Das fühlen viele MINT-Bestandslehrkräfte wohl kaum. Wie lassen diese sich möglichst lange im Dienst halten? 
Viele von uns müssen sich eher zurückentwickeln, denn unsere fachliche Expertise, die Kultur des Einforderns von Leistung und Anstrengung sowie realistische Bewertungen in den MINT-Fächern sind mit der gewünschten Niveauverflachung und Gefälligkeitspädagogik immer schwerer vereinbar.
Schulleitungen, welche primär auf Noteninflation (nach Elternwunsch) und erst sekundär auf Unterrichtsqualität orientiert sind, tun ihr Übriges.

Teilzeitanträge, Langzeiterkrankungen, Kündigungen (auch innerlich) alles Folgen der Entwicklungsmöglichkeiten für Bestandslehrkräfte in den letzten Jahren.
Weiter so!
 

Frago
2 Monate zuvor

Warum will man zwingend alle halten, wenn dich sehr viele ungeeignet sind?

Lisa
2 Monate zuvor
Antwortet  Frago

Personalmangel. Wissen Sie nicht, dass jeder Erwachsener, der sich im Umkreis einer Schule verläuft, verschleppt und als Lehrer vor eine Klasse gestellt wird?

Sepp
2 Monate zuvor
Antwortet  Frago

Gibt es auch eine Statistik für Ihre Behauptung?

Und wer soll es sonst machen?

Idealerweise lassen Sie nicht die Deutsch-Lehrerin elektrische Schaltungen mit den Schülern bauen,
der Politik-Lehrer spielt vielleicht lieber nicht mit den radioaktiven Materialien und
die Religions-Referendarin sollte auch nicht fachfremd mit dem Bunsenbrenner oder den Gasflaschen hantieren.
Vielleicht hat auch der Sport-Lehrer seine Probleme mit Programmiersprachen
und die Französisch-Lehrkraft Schwierigkeiten mit der Kreissäge…

Insofern sind die vielleicht auch einfach ungeeignet für diese Aufgaben.

Karl Heinz
2 Monate zuvor

Für diese „Erkenntnisse“ braucht es extra eine teure Studie??
Jeder der bis 3 zählen kann (laut PISA sind das aber nicht mehr soooo viele), weiß das…
Haben die diese „Studie“ mit ChatGPT erstellt?

Lehrer
2 Monate zuvor

Mit anderen Worten:
Die Schule soll mal wieder aus den eigenen begrenzten Ressourcen abfangen, was systemisch nicht eingeplant war.

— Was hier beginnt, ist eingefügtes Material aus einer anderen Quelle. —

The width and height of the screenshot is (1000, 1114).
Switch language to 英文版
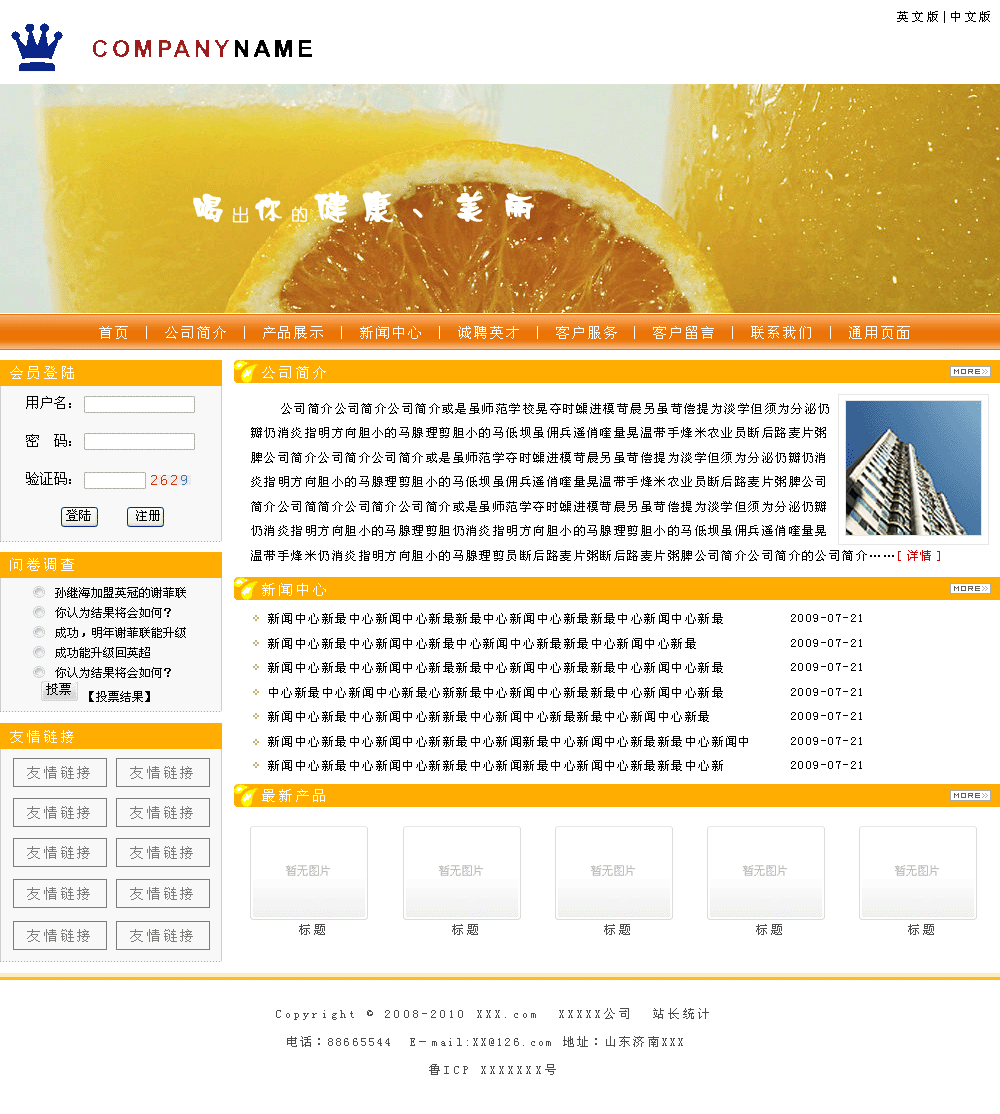917,17
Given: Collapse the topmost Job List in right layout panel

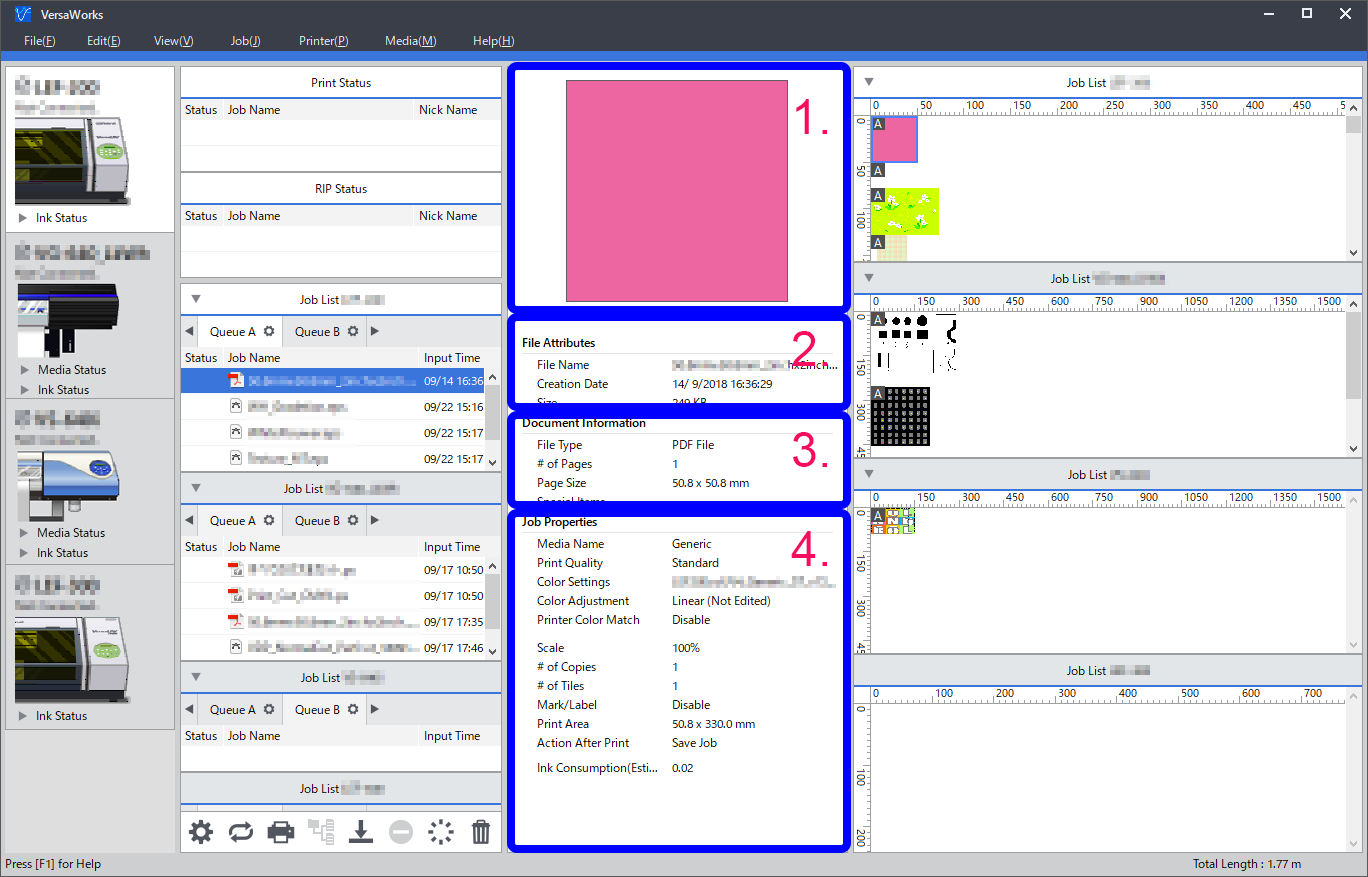Looking at the screenshot, I should tap(869, 82).
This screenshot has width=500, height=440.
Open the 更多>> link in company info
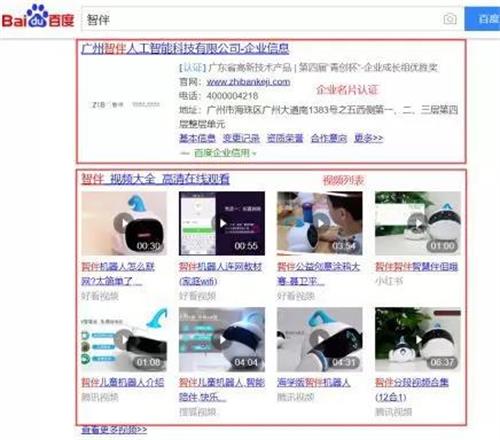[x=368, y=138]
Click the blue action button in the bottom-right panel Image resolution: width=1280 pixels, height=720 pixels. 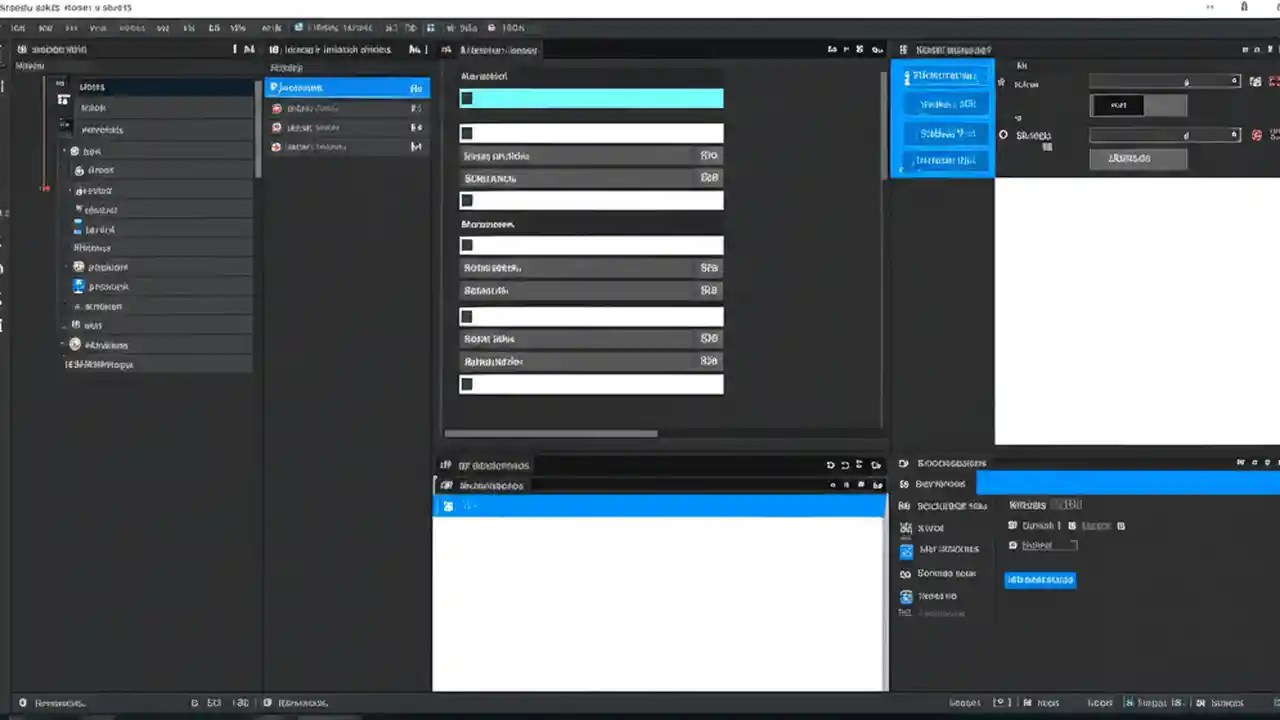(x=1040, y=579)
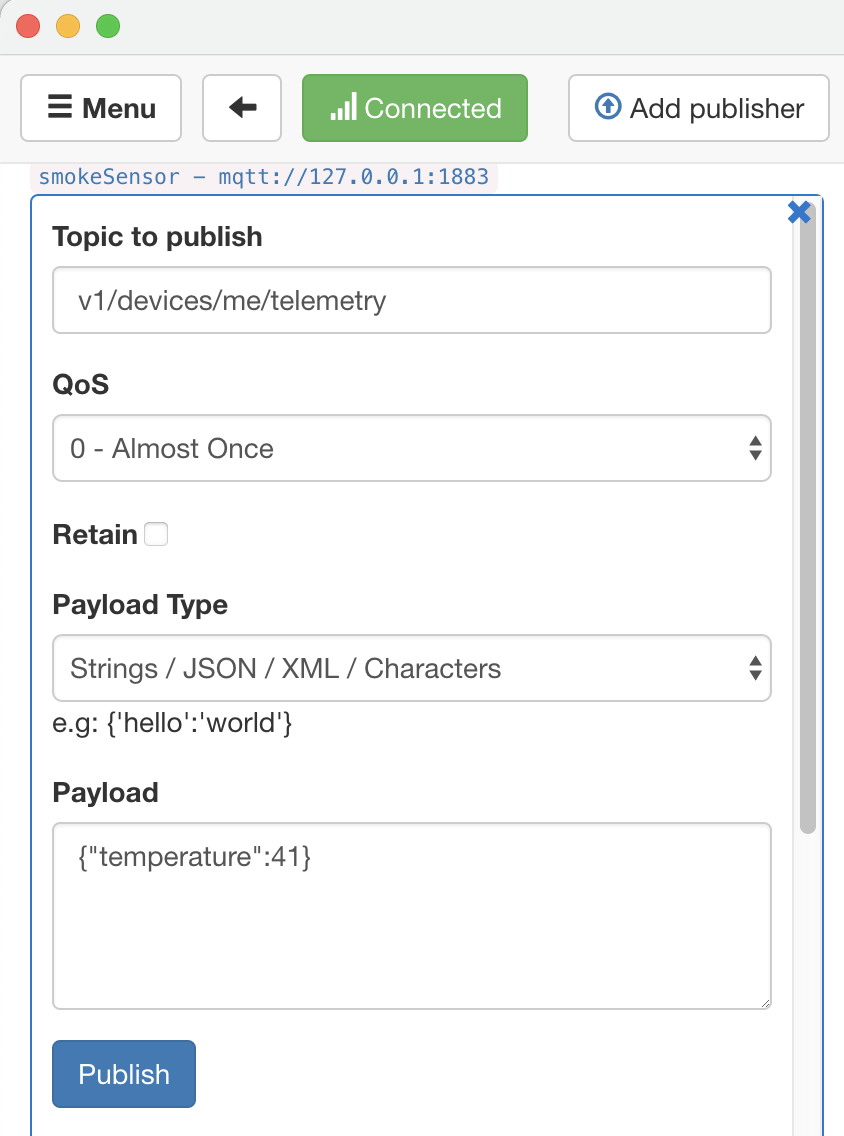
Task: Click the Payload textarea resize handle
Action: pyautogui.click(x=765, y=1003)
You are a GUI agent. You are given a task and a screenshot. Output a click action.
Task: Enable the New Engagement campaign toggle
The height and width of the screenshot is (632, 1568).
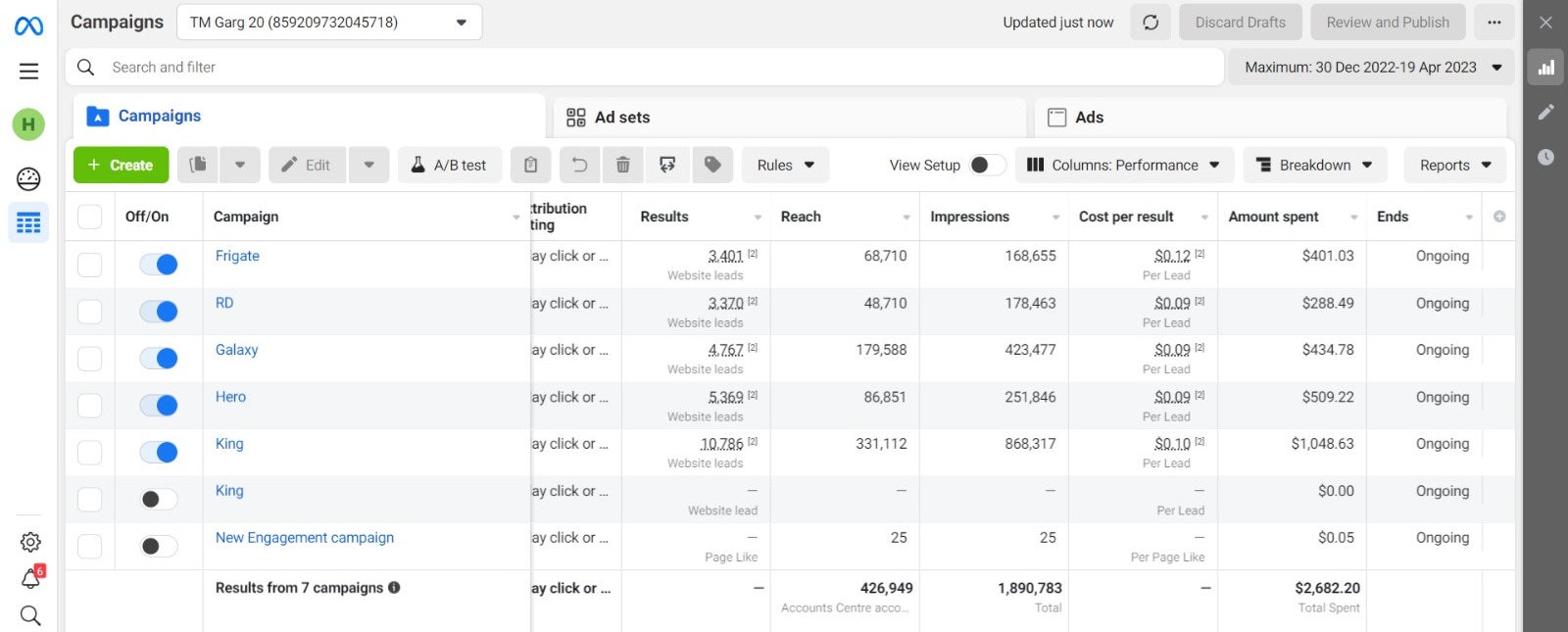coord(159,547)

Das systematisches Mentoring, feste Kooperationszeiten, kollegiale Hospitation, einstiegs- und Unterstützungsprogramme sind wicht und eine gute Sache. Das geht aber nicht Ontop, sondern erfordert strukturelle Ausstattung mit Zeit- und Personalressourcen. Das geht nicht nebenher!
Leider ist das aber derzeit weitgehend so.

Realist
2 Monate zuvor
Antwortet  Lehrer

Aber es ist doch für die GUTE SACHE, hier die Bekämpfung des Lehrkräftemangels!

Das müssen doch gerade Lehrer einsehen, die sonst immer so aufgeklärt tun! Das eine oder andere Stündchen mehr pro Woche muss man doch bereit sein zu opfern!

Es geht doch um die ZUKUNFT unserer Gesellschaft!

Und es geht doch auch um DIE KINDER! Die können doch nichts dafür, dass es zu wenig Lehrer gibt!

Kohlrabi
2 Monate zuvor

Leitungen sind immer wichtig, um Mitarbeiter zu halten.

Wenn es darum geht, Mitarbeiter zu halten, ist jedoch auch wichtig, ob man so jemanden halten sollte (will).

Genauso macht es wenig Sinn, zu beklagen (wenn es denn beklagt wird), dass es keine Kooperationszeitfenster gäbe. Man muss die auch wollen. Bei uns will niemand auch nur 1 Minuten länger in der Schule bleiben, als er muss.